O prior do Vale dos Caídos afirma que há falta de consenso entre a família de Franco e que os tribunais estão a analisar o tema.

O pedido do governo espanhol para aceder ao Vale dos Caídos para exumar o ditador Francisco Franco foi recusado por Santiago Cantera, prior da abadia de Santa Cruz do Vale dos Caídos. A ministra da Justiça, Dolores Delgado, solicitou a autorização para se dar cumprimento à lei da memória histórica, mas no dia 26 de dezembro o religioso não autorizou o acesso ao controverso monumento de homenagem às vítimas da guerra civil espanhola no qual estão enterrados os fascistas Primo de Rivera e Francisco Franco, noticiou o El País.
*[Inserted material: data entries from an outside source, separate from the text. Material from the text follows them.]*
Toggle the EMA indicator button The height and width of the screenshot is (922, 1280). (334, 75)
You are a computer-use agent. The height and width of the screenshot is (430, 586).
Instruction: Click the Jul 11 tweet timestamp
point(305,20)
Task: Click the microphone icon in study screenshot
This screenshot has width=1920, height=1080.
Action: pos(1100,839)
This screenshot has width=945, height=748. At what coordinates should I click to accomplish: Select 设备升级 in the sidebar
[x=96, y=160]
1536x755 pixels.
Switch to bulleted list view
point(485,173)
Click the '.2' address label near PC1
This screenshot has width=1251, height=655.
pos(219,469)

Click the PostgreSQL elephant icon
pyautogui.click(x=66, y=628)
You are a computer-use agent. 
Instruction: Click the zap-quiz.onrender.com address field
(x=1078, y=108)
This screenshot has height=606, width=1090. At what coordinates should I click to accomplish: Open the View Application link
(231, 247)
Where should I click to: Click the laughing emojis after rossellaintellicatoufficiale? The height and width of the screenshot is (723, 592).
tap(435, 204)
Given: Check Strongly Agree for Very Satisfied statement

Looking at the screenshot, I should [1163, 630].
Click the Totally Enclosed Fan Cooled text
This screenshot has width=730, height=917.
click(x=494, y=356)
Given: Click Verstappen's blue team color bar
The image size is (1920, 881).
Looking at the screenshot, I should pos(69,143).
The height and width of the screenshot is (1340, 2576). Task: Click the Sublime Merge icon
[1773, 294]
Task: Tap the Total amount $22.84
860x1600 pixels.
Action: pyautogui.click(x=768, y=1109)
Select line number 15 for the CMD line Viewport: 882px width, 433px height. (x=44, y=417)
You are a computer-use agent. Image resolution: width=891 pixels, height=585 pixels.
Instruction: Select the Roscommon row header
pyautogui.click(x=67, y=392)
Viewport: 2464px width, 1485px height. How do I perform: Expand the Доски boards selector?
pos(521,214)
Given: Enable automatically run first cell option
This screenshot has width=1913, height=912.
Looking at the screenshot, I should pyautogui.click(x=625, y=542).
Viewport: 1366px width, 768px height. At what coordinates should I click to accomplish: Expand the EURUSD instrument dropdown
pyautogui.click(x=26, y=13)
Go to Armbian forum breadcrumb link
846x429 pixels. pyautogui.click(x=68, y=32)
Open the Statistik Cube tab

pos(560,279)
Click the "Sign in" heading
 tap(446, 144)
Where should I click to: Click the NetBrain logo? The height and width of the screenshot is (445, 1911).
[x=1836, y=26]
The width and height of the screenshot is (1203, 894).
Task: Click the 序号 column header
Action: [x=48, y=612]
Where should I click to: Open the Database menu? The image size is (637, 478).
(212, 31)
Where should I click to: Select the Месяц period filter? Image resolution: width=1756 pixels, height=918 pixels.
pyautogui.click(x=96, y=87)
Em carta enviada ao governo, Santiago Cantera alega que não pode autorizar o acesso ao templo uma vez que os descendentes de Franco não dão autorização. O El País recorda que o representante da família do ditador reiterou várias vezes que a família discorda da exumação e que, a acontecer, só aceitam que se realize a trasladação dos restos mortais para o túmulo familiar, situado na catedral de La Almudena, no centro de Madrid. Esta ideia, por sua vez, não tem recetividade por parte do governo.

O clérigo alega ainda que o caso está em tribunal e que cabe ao Supremo Tribunal a sua resolução.

Para o governo socialista a resposta do prior já era esperada. Em comunicado, recordou que Santiago Cantera foi candidato às eleições, em 1993 e em 1994, pelo partido Falange Espanhola Independente, antes de ingressar na vida religiosa.

Em julho, o governo socialista de Pedro Sánchez decidiu retirar do Vale dos Caídos os restos mortais de Franco como forma de acabar com a glorificação do ditador e do regime fascista. Além do ditador e do fundador da Falange, Primo de Rivera, estão enterrados 34 mil pessoas no mausoléu. Milhares de presos republicanos foram forçados a trabalhar na construção do templo, entre 1940 e 1958.